While the newly created CityDAO may on its surface not look like a single-family residence or vacation rental from the road, what ownership means means a lot more to the decentralized financial movement.

Inspiration for the project came from Wyoming’s Decentralized Autonomous Organizations Act, which was enacted on July 1. The law made Wyoming the first state to legally recognize decentralized autonomous organizations as limited liability companies.

Shortly after this death, CityDAO was set in motion with a Twitter Publish directed by Scott Fitsimones, founder of a startup from San Francisco. Fitsimones is the unofficial founder of the city and its “first citizen”.

“This is the first time that a real world asset has existed on a blockchain,” Fitsimones said.

The organization is a Wyoming registered business known as CityDAO LLC.

DAOs are a blockchain-based cooperative owned collectively by its members, with rules defined and executed through code.
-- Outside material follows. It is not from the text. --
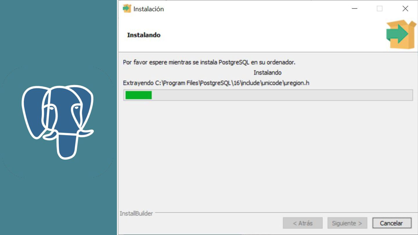
Task: Click the installer icon in the title bar
Action: pyautogui.click(x=127, y=9)

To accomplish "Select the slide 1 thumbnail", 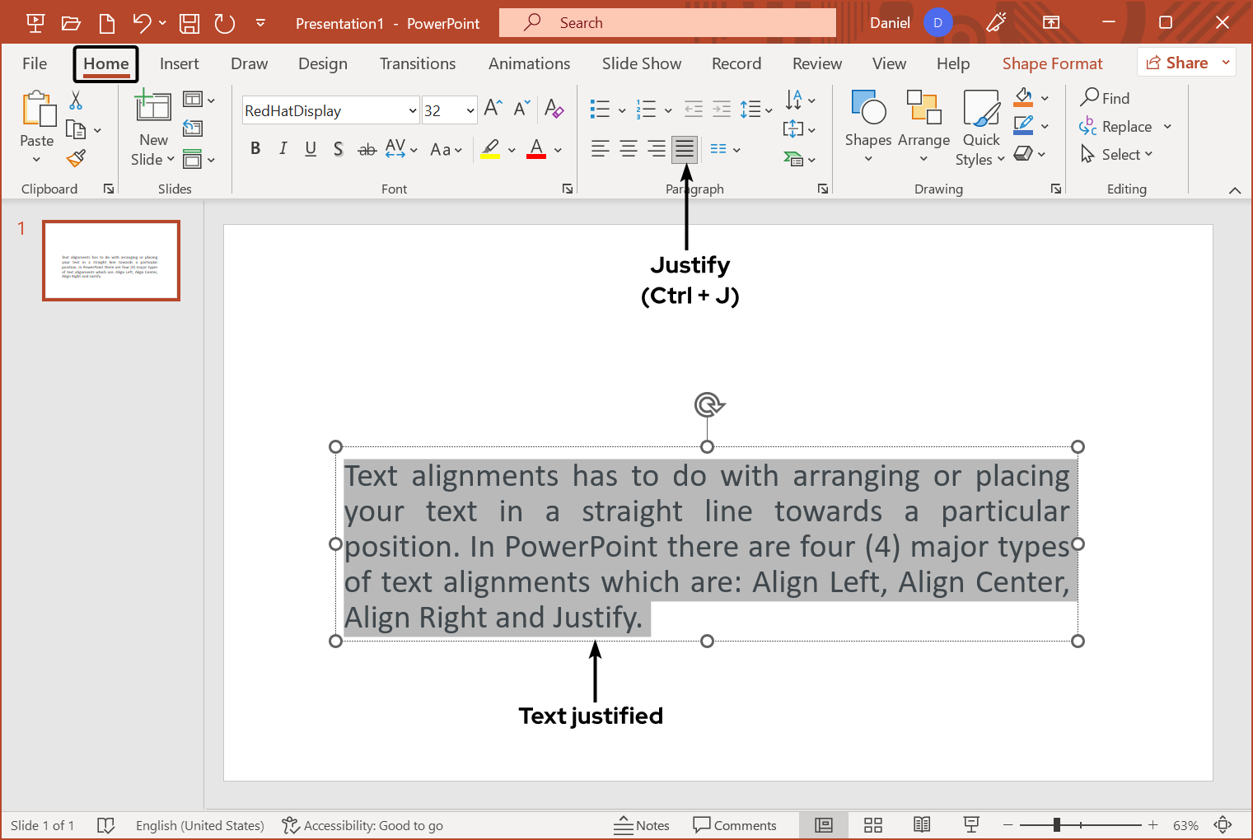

DAOs replace centralized management structures with a more democratic approach where decisions are only voted on by investor shareholders. It’s designed to be the opposite of a real estate trust, Fitsimones said.

Fitsimones said “a few thousand” of these shareholders have already signed up.

“This is the craziest thing I have ever seen happen,” he said. “It’s a plan to build an entire city from scratch. “

The 40-acre land is accessed by Hail Basin Road west of Clark and has a well. A glance at the city bulletin board did not show much concern for the infertile soil or the steep nature of the plot, but more pride in co-owning a plot that was purchased entirely through crowdfunding. .

“We acquired it to test the waters,” Fitsimones said, stressing that the community will care about conservation and likely won’t have more than one structure on site. No buildings currently exist on the vacant zoned residential land.

“We know that the idea of ​​100 new neighbors might scare people off,” he said.

Fitsimones, who said he visited the area in late summer, said the community originally preferred to move to the Jackson area, but found it too expensive. Similar considerations and conclusions were made about Kanye West’s $ 11 million ranch for sale south of Cody.

He said the proximity to the Yellowstone Regional Airport, Shoshone National Forest and Yellowstone National Park sealed the deal.

A basic form of citizenship can be purchased for the equivalent of $ 1,000, giving the citizen access to a community bulletin board, voting rights, and the ability to settle on land as a resident. first and founder ”. Additional rights are extended to those who invest more in the community to reach the level of “Founding Citizen”.

DAOs are built on blockchain technology, a set of codes that traditionally functions as a public ledger of all transactions taking place on digital monetary systems, known as any government decentralized cryptocurrency financial units. . The blockchain will determine how things work on a particular infrastructure, much like a road with stop signs and speed limits. City DAO will be based on the Ethereum cryptocurrency.

Cryptocurrency uses this distributed ledger to track the exchange of money, but can also be used in many other ways, similar to a centralized intermediary like a bank, utility company, real estate deed. or a governing body would follow and apply a ledger.

What the community will do physically is still unclear, but Fisimones said it would be more of a long-term investment asset for its residents. CityDAO’s website claims it will “build the future of real estate,” “find adjacent communities and share the city’s gospel,” determine appropriate uses of its land, “make wet memes” and determine how to build “more sustainable communities.”

Fitsimones said the land was purchased for “around $ 100,000”. The land had previously been listed online for $ 125,000 and its registered owners are Keith and Jenni Kirschbaum of Rigby, Idaho. The deal for the land that the community calls “Plot 0” was officially closed on October 29, but the Park County assessor’s office still has no record of this transaction. In the city bulletin board, a user made reference to a holding company that physically owns the property.